Among the entries below, extract exactly the lines that run from the one with "This screenshot has height=819, width=1456." through the one with "Image resolution: width=1456 pixels, height=819 pixels. How", both ends included.

*** Opening Source material ***

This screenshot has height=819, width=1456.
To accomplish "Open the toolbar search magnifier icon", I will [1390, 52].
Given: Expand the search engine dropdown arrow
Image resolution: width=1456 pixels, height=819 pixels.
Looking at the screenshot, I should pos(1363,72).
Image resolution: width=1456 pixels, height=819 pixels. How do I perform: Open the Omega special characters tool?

*** Closing Source material ***
*** Opening Source material ***

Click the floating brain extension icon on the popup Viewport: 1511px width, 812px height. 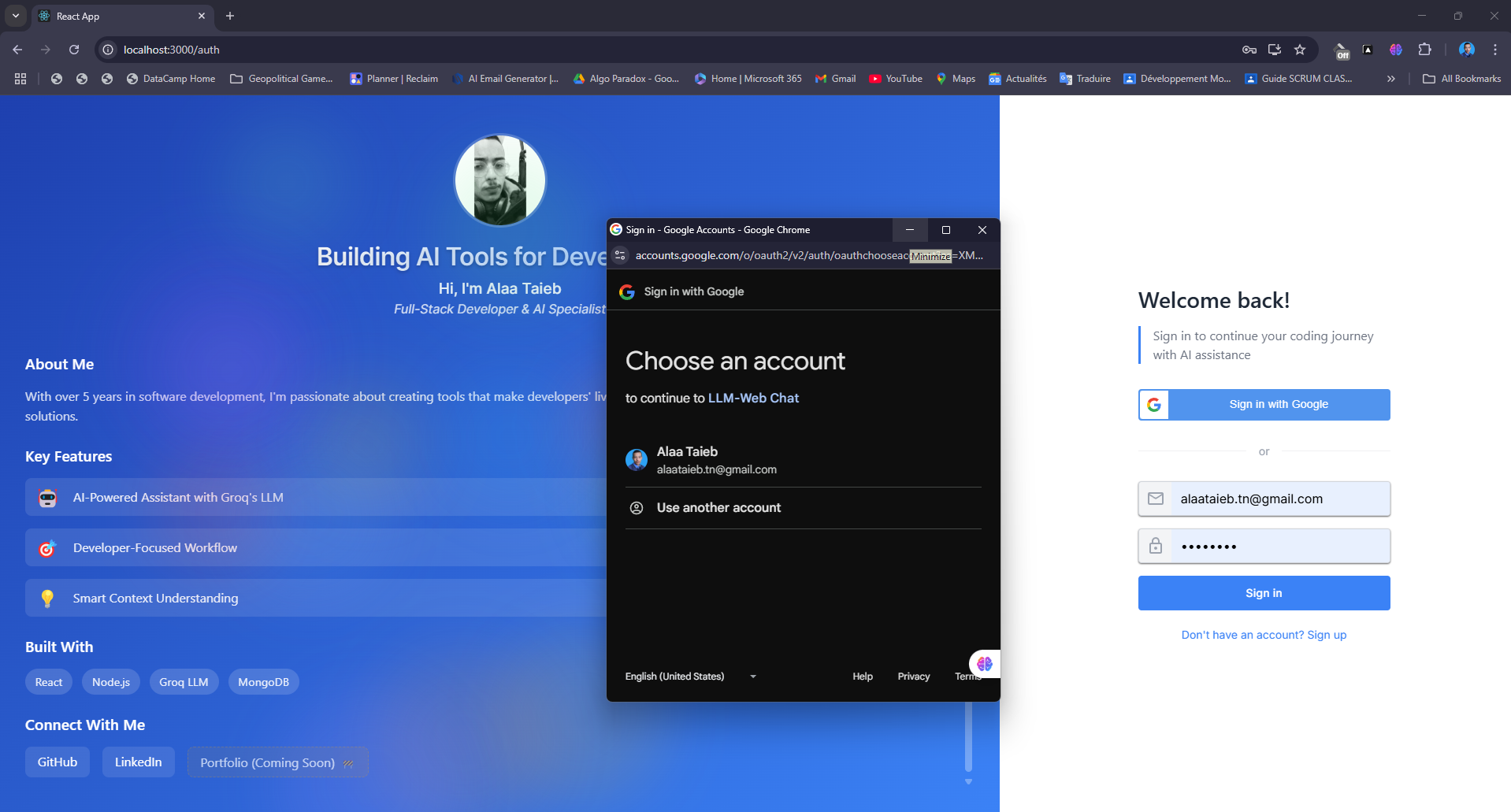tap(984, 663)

*** Closing Source material ***

*Task output*
This screenshot has height=819, width=1456.
To accomplish "Open the toolbar search magnifier icon", I will [1390, 52].
Given: Expand the search engine dropdown arrow
Image resolution: width=1456 pixels, height=819 pixels.
Looking at the screenshot, I should pos(1363,72).
Image resolution: width=1456 pixels, height=819 pixels. How do I perform: Open the Omega special characters tool?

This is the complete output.